Samora Machel, an African Revolutionary
Title | Samora Machel, an African Revolutionary PDF eBook |
Author | Samora Machel |
Publisher | |
Pages | 248 |
Release | 1985 |
Genre | Biography & Autobiography |
ISBN |
S Is for Samora
Title | S Is for Samora PDF eBook |
Author | Sarah Lefanu |
Publisher | |
Pages | 321 |
Release | 2012 |
Genre | Mozambique |
ISBN | 9780231800952 |
Mozambique on the Move
Title | Mozambique on the Move PDF eBook |
Author | |
Publisher | BRILL |
Pages | 308 |
Release | 2018-11-01 |
Genre | History |
ISBN | 9004381104 |
This volume is a multi-disciplinary contribution to contemporary and historical dynamics that shape the vibrant cultural, political, economic and social world of Mozambique. Comprising a global range of scholars, the book serves as a generous introduction to Mozambique.

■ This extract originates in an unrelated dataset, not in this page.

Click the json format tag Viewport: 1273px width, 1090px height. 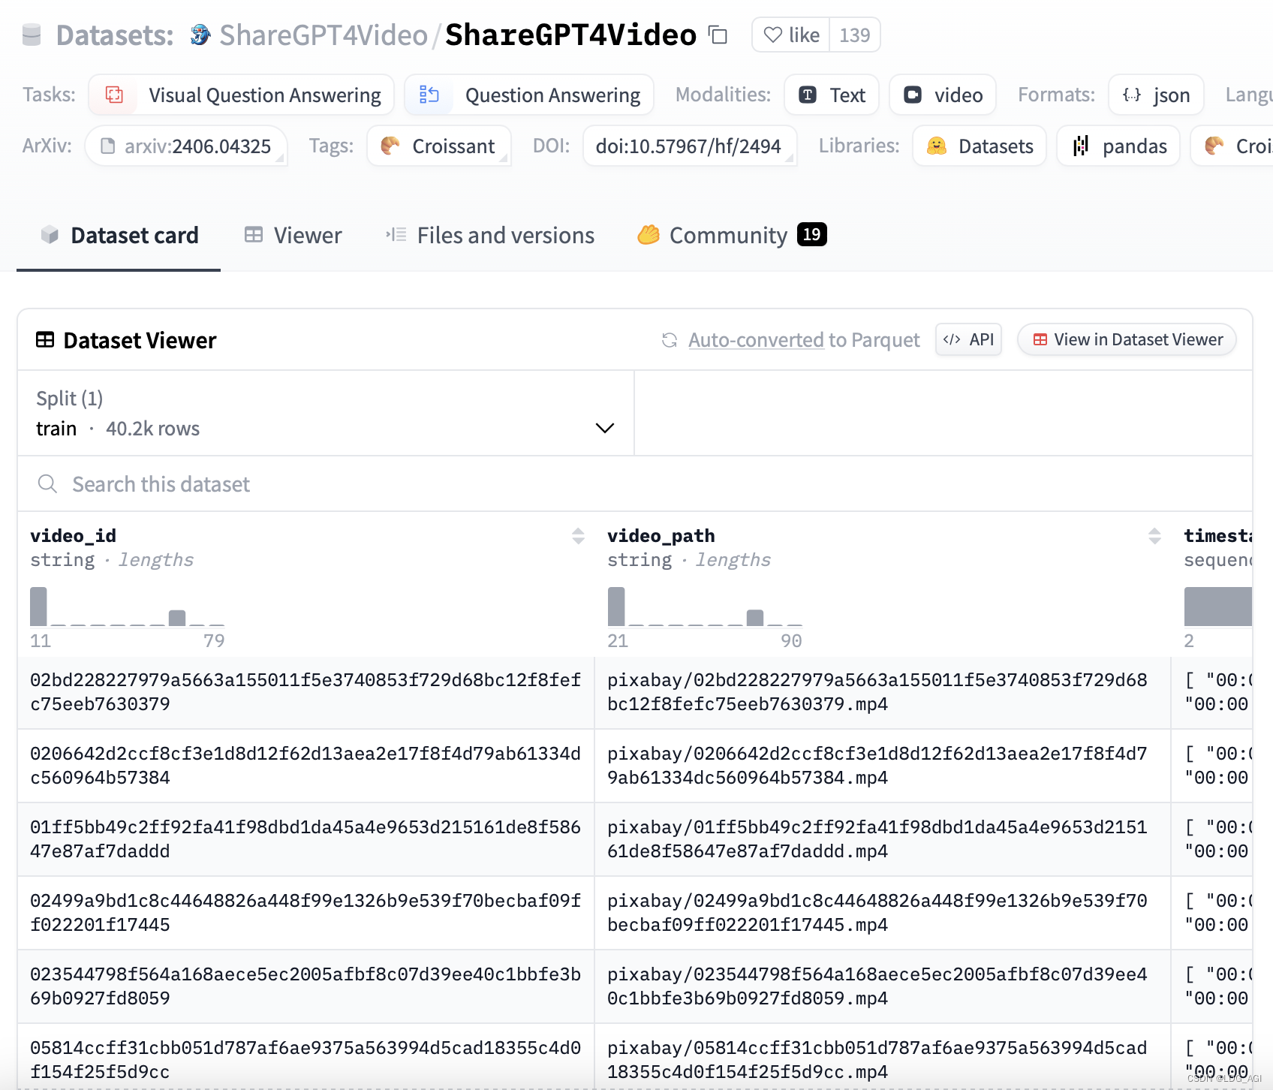(x=1156, y=95)
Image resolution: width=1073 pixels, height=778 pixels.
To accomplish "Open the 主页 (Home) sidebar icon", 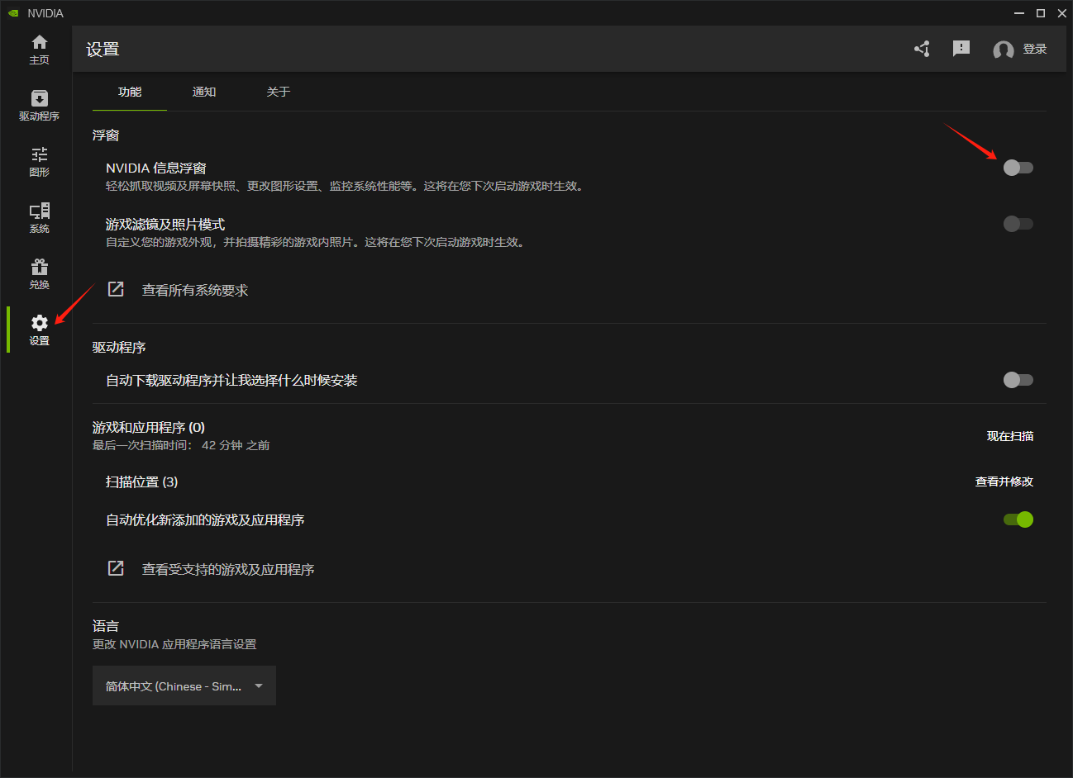I will 39,50.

Dams, Displacement, and the Delusion of Development
Title | Dams, Displacement, and the Delusion of Development PDF eBook |
Author | Allen F. Isaacman |
Publisher | Ohio University Press |
Pages | 309 |
Release | 2013-04-10 |
Genre | History |
ISBN | 0821444506 |
Cahora Bassa Dam on the Zambezi River, built in the early 1970s during the final years of Portuguese rule, was the last major infrastructure project constructed in Africa during the turbulent era of decolonization. Engineers and hydrologists praised the dam for its technical complexity and the skills required to construct what was then the world’s fifth-largest mega-dam. Portuguese colonial officials cited benefits they expected from the dam—from expansion of irrigated farming and European settlement, to improved transportation throughout the Zambezi River Valley, to reduced flooding in this area of unpredictable rainfall. “The project, however, actually resulted in cascading layers of human displacement, violence, and environmental destruction. Its electricity benefited few Mozambicans, even after the former guerrillas of FRELIMO (Frente de Libertação de Moçambique) came to power; instead, it fed industrialization in apartheid South Africa.” (Richard Roberts) This in-depth study of the region examines the dominant developmentalist narrative that has surrounded the dam, chronicles the continual violence that has accompanied its existence, and gives voice to previously unheard narratives of forced labor, displacement, and historical and contemporary life in the dam’s shadow.